Reputation: 614
Below I have text from which I want to extract the month (July in this case).
The word_pattern
makes sure that the text contains those words,
while the month_pattern
will extract the month. So first I verify text passage
contains certain words, and if it does, then I attempt to extract the month
When the patterns are used separately, they get a match, but if I try to combine them I end up with no matches. I can't figure out what I'm doing wrong.
import re
text = ''' The number of shares of the
registrant’s common stock outstanding as
of July 31, 2017 was 52,833,429.'''
# patterns
word_pattern = r'(?=.*outstanding[.,]?)(?=.*common)(?=.*shares)'
month_pattern = r'(Jan(?:uary)?|Feb(?:ruary)?|Mar(?:ch)?|Apr(?:il)?|May|Jun(?:e)?|Jul(?:y)?|Aug(?:ust)?|Sep(?:tember)?|Oct(?:ober)?|(Nov|Dec)(?:ember)?)'
pattern = word_pattern + month_pattern
print(re.search(pattern, text, flags = re.IGNORECASE|re.DOTALL))
Expected result:
<re.Match object; span=(73, 77), match='July'>
Upvotes: 2
Views: 84
Reputation: 18950
Regex cannot be easily concatenated like that. The issue is your word pattern only uses lookaheads and therefore does not move the position ahead which becomes a problem when the month only shows up mid-string.
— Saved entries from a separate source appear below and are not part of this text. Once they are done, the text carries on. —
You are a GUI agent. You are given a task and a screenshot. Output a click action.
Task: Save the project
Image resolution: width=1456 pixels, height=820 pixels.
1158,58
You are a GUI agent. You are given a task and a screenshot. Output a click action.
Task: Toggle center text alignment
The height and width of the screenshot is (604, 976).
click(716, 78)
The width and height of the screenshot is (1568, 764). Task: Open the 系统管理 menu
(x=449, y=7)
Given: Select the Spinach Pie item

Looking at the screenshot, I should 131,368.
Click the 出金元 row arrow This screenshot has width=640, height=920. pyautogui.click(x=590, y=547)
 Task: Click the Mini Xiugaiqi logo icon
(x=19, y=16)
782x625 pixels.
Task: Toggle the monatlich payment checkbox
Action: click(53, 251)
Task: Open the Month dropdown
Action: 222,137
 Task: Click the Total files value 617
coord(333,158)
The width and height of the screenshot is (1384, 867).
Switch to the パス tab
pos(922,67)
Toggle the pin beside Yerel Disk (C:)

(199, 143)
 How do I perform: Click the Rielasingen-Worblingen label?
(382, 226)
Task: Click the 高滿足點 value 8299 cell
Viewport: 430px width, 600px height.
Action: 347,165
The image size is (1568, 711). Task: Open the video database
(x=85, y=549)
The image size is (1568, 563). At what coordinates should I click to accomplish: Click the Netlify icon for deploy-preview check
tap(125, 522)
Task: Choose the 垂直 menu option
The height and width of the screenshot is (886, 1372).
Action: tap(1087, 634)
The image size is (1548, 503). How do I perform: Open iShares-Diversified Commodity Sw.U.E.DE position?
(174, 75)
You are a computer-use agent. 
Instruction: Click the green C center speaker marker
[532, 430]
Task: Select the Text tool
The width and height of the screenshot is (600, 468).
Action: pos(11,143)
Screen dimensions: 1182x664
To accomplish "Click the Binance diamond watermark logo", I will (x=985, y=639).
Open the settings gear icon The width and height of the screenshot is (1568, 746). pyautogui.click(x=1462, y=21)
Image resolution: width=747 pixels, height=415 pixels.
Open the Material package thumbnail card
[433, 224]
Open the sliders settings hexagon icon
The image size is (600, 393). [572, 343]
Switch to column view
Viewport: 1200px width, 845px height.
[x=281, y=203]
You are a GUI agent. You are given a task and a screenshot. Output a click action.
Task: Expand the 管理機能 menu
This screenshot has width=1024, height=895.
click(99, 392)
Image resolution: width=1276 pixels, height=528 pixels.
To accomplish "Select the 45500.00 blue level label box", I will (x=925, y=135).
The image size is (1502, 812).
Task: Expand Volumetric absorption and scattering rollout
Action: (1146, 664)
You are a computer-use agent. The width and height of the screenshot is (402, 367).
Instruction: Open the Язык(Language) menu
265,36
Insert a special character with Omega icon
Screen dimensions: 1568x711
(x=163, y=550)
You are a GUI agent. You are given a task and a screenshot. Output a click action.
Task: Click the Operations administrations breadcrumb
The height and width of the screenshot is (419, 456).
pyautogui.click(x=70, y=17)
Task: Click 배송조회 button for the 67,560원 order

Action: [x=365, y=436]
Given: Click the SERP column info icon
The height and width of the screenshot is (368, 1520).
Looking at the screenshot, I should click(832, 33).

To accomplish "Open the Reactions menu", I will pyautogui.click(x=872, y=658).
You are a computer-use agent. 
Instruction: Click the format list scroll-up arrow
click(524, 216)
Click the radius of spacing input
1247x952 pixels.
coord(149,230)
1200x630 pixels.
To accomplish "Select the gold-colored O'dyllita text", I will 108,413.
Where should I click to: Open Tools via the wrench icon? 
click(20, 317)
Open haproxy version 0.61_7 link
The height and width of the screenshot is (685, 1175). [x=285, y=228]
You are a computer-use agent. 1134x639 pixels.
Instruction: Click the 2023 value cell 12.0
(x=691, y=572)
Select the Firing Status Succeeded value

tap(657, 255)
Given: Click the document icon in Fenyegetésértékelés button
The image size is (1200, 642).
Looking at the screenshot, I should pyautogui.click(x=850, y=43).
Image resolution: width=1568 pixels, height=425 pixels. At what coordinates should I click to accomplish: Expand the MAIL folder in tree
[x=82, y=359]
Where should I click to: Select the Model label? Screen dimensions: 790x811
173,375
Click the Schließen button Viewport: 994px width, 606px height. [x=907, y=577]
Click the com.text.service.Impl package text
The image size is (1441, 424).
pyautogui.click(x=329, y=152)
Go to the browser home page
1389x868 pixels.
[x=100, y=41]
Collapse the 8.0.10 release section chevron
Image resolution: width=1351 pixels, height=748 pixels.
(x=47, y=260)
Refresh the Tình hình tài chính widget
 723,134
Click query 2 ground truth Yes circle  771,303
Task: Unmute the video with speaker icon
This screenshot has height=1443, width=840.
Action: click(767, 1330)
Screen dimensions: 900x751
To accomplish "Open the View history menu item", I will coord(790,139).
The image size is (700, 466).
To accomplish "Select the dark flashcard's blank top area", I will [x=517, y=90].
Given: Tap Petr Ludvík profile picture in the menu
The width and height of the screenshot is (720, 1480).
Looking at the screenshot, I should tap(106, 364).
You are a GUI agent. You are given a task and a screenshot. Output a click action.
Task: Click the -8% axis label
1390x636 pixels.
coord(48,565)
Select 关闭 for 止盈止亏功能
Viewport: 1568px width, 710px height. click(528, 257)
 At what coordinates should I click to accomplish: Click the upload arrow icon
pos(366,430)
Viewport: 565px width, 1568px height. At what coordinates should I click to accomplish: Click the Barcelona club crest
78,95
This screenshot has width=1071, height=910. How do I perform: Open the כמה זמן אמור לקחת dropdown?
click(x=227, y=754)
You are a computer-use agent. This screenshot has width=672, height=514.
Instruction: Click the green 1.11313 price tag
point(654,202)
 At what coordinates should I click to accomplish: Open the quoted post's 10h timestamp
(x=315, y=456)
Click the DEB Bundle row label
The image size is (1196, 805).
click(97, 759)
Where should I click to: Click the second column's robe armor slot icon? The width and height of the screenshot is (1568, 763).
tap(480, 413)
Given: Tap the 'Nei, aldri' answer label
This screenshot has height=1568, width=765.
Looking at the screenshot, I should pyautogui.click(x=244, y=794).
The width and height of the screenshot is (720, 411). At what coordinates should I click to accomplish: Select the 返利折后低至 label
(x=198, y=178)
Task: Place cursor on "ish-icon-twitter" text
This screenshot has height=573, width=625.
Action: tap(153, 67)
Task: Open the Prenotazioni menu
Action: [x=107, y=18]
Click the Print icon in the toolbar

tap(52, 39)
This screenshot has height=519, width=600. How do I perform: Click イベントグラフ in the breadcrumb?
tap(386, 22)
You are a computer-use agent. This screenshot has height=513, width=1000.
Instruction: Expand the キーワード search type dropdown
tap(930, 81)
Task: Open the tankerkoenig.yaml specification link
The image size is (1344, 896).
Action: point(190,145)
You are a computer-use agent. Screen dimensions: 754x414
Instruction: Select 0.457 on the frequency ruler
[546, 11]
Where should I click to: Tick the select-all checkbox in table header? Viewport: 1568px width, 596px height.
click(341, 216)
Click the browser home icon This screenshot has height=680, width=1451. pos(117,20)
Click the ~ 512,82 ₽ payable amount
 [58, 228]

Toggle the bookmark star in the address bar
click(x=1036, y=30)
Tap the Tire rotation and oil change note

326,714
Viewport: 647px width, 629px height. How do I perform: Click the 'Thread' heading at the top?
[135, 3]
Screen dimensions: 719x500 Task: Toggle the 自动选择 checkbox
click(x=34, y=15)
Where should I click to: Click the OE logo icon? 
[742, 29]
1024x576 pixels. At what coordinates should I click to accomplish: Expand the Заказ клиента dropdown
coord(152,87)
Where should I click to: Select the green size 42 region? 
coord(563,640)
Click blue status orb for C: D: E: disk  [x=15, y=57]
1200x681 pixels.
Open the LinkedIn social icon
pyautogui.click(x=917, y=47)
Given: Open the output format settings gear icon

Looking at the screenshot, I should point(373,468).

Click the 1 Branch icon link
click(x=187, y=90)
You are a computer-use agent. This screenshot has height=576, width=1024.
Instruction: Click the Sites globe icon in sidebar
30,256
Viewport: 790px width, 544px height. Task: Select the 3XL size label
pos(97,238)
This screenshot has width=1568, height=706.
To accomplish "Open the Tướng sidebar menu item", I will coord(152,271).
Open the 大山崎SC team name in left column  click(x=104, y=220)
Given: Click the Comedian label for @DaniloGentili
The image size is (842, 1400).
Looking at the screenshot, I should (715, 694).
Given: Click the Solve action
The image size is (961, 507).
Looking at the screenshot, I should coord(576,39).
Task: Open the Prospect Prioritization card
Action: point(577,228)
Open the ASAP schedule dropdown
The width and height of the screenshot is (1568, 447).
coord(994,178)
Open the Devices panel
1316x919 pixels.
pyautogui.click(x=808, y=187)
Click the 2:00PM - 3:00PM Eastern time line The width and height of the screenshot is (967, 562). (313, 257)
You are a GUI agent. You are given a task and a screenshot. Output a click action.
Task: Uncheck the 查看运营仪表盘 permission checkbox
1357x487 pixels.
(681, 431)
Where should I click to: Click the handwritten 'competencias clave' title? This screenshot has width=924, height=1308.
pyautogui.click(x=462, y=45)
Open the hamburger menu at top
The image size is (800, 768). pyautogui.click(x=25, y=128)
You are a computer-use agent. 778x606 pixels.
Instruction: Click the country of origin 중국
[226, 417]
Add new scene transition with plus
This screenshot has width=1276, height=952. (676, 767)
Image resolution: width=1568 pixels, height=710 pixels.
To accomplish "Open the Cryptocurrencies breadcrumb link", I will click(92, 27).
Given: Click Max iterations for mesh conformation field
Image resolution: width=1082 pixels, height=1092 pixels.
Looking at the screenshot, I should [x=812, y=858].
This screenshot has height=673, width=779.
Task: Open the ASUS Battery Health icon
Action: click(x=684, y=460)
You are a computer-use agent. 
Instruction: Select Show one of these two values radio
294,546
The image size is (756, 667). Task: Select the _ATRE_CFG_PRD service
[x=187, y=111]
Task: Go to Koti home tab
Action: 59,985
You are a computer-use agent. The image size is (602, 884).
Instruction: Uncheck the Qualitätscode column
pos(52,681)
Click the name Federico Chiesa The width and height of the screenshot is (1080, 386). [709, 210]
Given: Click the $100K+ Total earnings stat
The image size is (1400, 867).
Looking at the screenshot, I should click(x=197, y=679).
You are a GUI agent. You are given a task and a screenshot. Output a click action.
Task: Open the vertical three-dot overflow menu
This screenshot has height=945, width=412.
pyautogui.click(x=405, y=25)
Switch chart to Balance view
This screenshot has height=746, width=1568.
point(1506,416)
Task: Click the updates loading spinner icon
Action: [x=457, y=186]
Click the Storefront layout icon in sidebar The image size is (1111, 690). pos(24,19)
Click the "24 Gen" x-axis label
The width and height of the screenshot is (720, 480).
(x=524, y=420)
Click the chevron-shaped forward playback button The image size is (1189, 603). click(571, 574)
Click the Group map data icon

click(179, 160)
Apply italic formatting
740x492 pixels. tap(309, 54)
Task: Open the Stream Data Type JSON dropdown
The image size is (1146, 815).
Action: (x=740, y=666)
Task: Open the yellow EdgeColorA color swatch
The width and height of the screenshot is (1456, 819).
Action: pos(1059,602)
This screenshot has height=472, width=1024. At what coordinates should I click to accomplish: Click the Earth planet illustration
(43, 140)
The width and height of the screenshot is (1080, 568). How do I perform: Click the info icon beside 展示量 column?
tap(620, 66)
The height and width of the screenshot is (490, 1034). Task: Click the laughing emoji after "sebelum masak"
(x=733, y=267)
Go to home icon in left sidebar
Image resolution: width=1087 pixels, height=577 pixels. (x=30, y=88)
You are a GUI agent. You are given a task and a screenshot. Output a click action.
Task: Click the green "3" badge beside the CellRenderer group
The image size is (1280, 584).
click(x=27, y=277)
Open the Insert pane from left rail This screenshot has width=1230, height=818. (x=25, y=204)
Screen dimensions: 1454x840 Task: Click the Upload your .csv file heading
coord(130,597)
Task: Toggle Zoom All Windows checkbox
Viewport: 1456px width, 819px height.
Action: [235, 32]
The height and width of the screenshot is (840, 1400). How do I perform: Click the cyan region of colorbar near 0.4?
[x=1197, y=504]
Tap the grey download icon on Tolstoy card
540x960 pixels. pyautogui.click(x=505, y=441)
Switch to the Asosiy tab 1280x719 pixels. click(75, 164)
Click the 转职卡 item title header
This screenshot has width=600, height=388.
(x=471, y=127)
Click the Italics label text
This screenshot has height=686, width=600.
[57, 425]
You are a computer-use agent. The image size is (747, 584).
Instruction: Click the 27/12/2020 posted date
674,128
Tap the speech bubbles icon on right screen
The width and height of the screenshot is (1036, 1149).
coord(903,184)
So, you need to allow the cursor to advance to the month position using a quantifier that bridges the gap, e.g. .*
Try
(?=.*outstanding[.,]?)(?=.*common)(?=.*shares).*(Jan(?:uary)?|Feb(?:ruary)?|Mar(?:ch)?|Apr(?:il)?|May|Jun(?:e)?|Jul(?:y)?|Aug(?:ust)?|Sep(?:tember)?|Oct(?:ober)?|(Nov|Dec)(?:ember)?)
Or pattern = word_pattern +'.*'+ month_pattern
should do the trick.
The result can be found in capture group 1: re.search(...).group(1)
Upvotes: 2